AngularJS is not sending Auth header

Question

im trying to make an interceptor that appends an user token if exists on every request, the token exists but it doesnt send it... After the call is made I look at F12 ( Chrome Dev Tools) the call and the Authorization header is not there...

But if I debug it step by step I can see how in the config.headers.Authorization is there my token... but still not sending it throu the request... May I ask for some help please?

This is my interceptor

$httpProvider.interceptors.push(function($q, $location, $cookies){
    return {
        request: function(config){
            config.headers = config.headers || {};
            let token = $cookies.get('user');
            if (token) {
                config.headers.Authorization = 'Bearer ' + token;
            }
            return config;
        },
        response: function(response){
            return response;
        },
        responseError: function(response){
            if(response.status === 401 || response.status === 403){
                $location.path('/login')
            }
            return $q.reject(response);
        }
    }
  })

CORS config

var allowCrossDomain = function(req, res, next) {
    res.header('Access-Control-Allow-Origin', '*');
    res.header('Access-Control-Allow-Methods', 'GET, POST, PATCH, PUT, DELETE, OPTIONS');
    res.header('Access-Control-Allow-Headers', 'X-Requested-With,Content-Type,Authorization');
    next();
}

Config before it be send

req/res preflight

Answer 1

Ensure that your OPTIONS request does not need an "auth" and you will be fine.
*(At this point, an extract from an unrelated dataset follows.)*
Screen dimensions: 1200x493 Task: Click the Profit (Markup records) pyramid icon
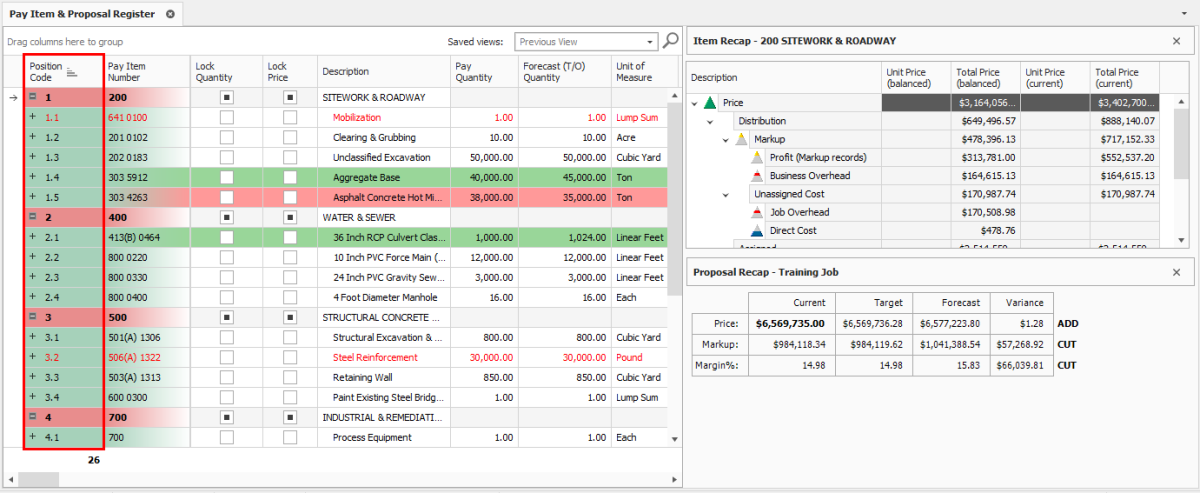pos(757,157)
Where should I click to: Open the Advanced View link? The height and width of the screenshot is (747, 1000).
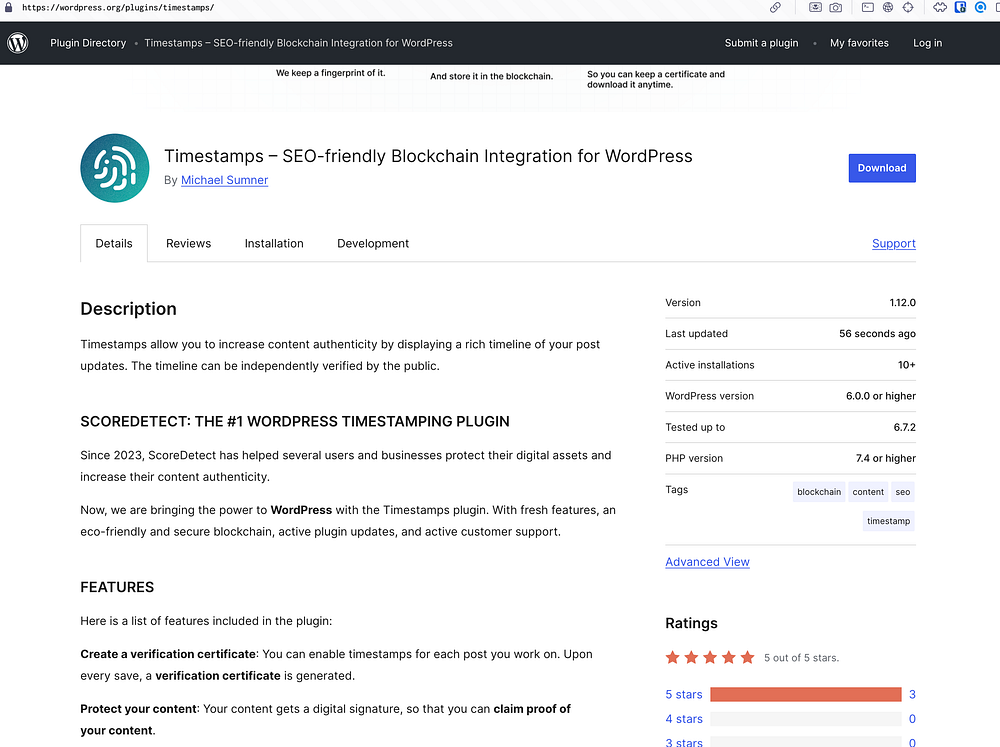pyautogui.click(x=707, y=562)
The W3 spec for CORS preflight requests says that user credentials should be excluded.

If HTTP-Status 401 has been returned by an OPTIONS request , a subrequest should not be send by the client. But it seems like there is a bug with some browsers. This browsers does send a subrequest even if the OPTIONS request returned 401.

In node.js you could check the request method by using req.method === 'OPTIONS'.